What my data show are that some topics appear and disappear over time (e.g. vampires) in what seem to be faddish ways, others seem to appear with regularity and even predictability (love), and some are just downright odd, appearing and disappearing in no recognizable pattern (animals). Such is also the case with the word frequencies that we often speak of as a proxy for “style.” In the 19th century, for example, use of the word “like” in English fiction was fairly consistent and flat compared to other frequent words that fluctuate more from year to year or decade to decade: e.g. “of” and “it”.

So, I don’t think it is a foregone conclusion that novels published in a particular time period are necessarily similar. It is possible that a particularly popular topic might catch on or that a powerful writer’s style might get imitated. It is equally plausible that in a race to “make it new” writers would intentionally avoid working with popular topics or imitating a typical style.

And when it comes to author gender/sex, I don’t think it is obvious that male writers will write like other males and females like other females.

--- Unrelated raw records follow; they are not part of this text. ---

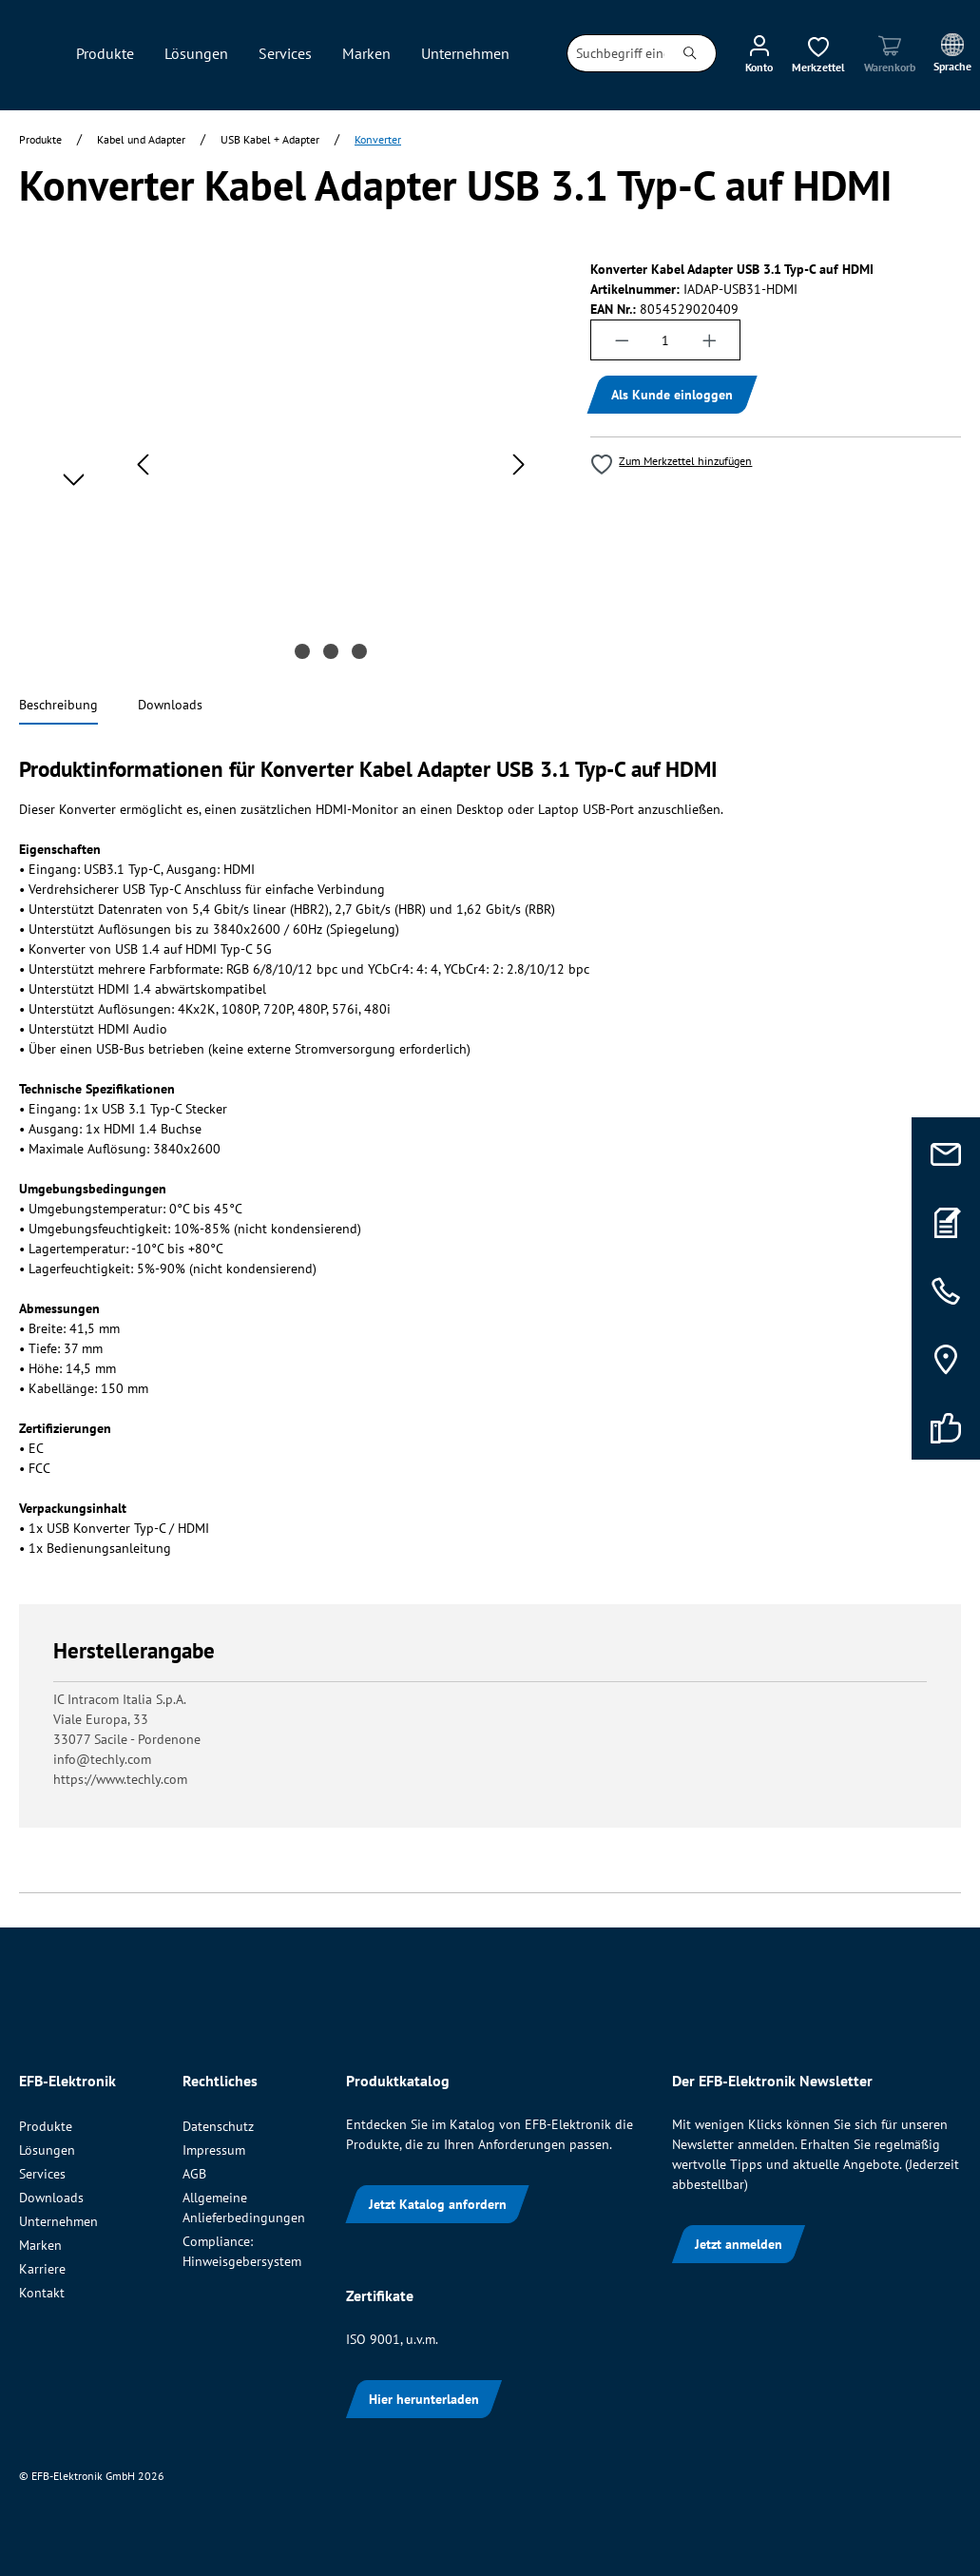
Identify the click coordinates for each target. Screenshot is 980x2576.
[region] (285, 464)
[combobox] (616, 53)
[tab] (58, 706)
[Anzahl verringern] (621, 340)
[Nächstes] (519, 464)
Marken (40, 2245)
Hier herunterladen (424, 2399)
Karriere (42, 2268)
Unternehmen (58, 2221)
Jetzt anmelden (738, 2244)
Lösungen (47, 2150)
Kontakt (42, 2292)
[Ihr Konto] (759, 53)
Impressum (214, 2150)
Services (42, 2173)
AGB (194, 2173)
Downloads (51, 2197)
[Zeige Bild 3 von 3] (359, 651)
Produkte (45, 2126)
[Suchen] (690, 53)
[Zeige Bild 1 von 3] (302, 651)
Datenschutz (218, 2126)
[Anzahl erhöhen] (710, 340)
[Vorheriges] (142, 464)
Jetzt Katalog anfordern (438, 2204)
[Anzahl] (666, 340)
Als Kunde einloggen (672, 394)
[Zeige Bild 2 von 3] (330, 651)
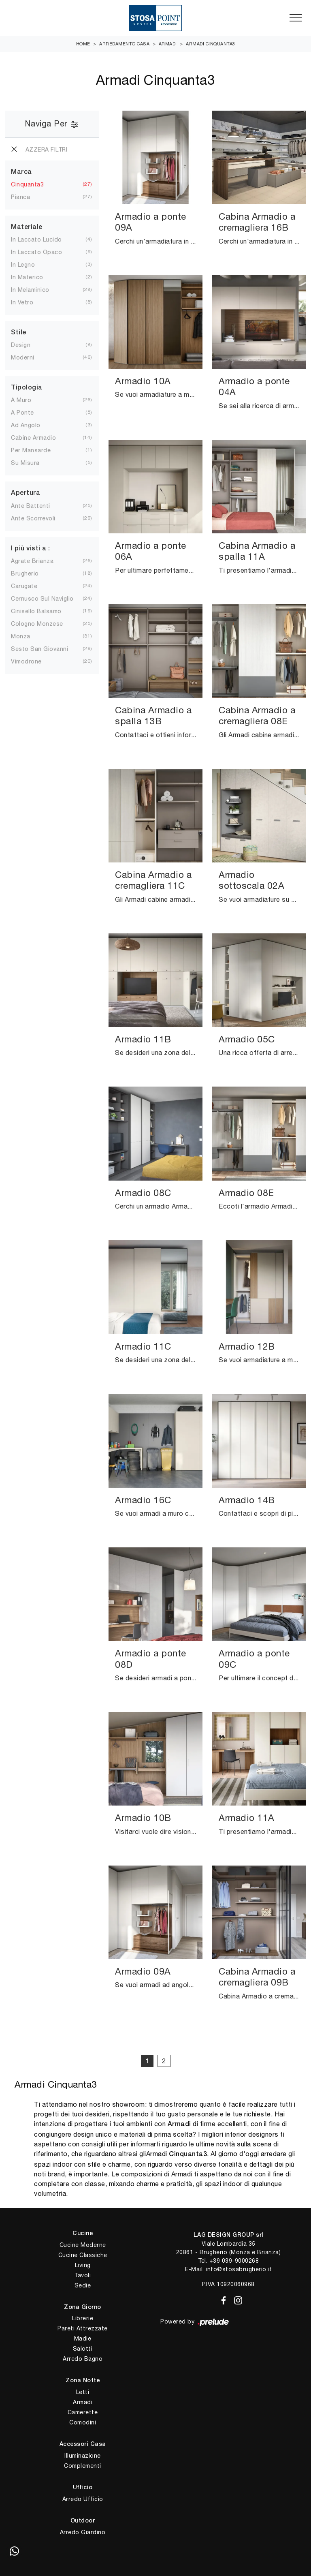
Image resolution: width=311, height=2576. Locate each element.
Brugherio (25, 573)
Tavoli (83, 2275)
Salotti (83, 2348)
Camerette (83, 2412)
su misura (25, 463)
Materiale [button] (27, 227)
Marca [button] (21, 172)
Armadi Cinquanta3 (210, 43)
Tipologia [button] (27, 388)
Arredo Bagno (82, 2359)
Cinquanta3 (27, 184)
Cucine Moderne (83, 2245)
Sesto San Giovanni (39, 649)
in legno (23, 264)
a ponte (22, 412)
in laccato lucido (36, 239)
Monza (20, 636)
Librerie (82, 2318)
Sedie (83, 2285)
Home (83, 43)
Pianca (20, 197)
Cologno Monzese (37, 623)
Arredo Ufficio (82, 2499)
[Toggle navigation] (296, 18)
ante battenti (30, 506)
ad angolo (25, 425)
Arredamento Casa (124, 43)
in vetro (22, 302)
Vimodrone (26, 661)
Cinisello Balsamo (36, 611)
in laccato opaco (36, 252)
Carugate (24, 586)
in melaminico (30, 290)
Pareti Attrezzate (83, 2328)
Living (83, 2265)
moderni (22, 357)
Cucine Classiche (82, 2255)
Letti (82, 2392)
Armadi (168, 43)
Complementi (82, 2466)
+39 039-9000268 (234, 2260)
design (20, 345)
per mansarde (31, 450)
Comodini (82, 2422)
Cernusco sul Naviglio (42, 598)
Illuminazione (82, 2455)
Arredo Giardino (83, 2532)
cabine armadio (33, 437)
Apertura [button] (25, 493)
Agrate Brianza (32, 561)
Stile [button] (18, 333)
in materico (27, 277)
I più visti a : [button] (30, 549)
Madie (83, 2338)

The data reveal that even while the majority (roughly 80%) in each class write more like members of their class, many women (~20%) write more like men and many men (~20%) write more like women. Which is to say, there are central tendencies and there are outliers. When it comes to author gender, study after study indicate that the central tendency is about 80% of writers. Looking at how these distributions evolve over time, seems to me a especially interesting place for ongoing research.

But what we are ultimately dealing with here, in these graphs, are the central tendencies. I continue to believe, as I have argued in Macroanalysis and in The Bestseller Code, that it is only through an understanding of the central tendencies that we can begin to understand and appreciate what it means to be an outlier.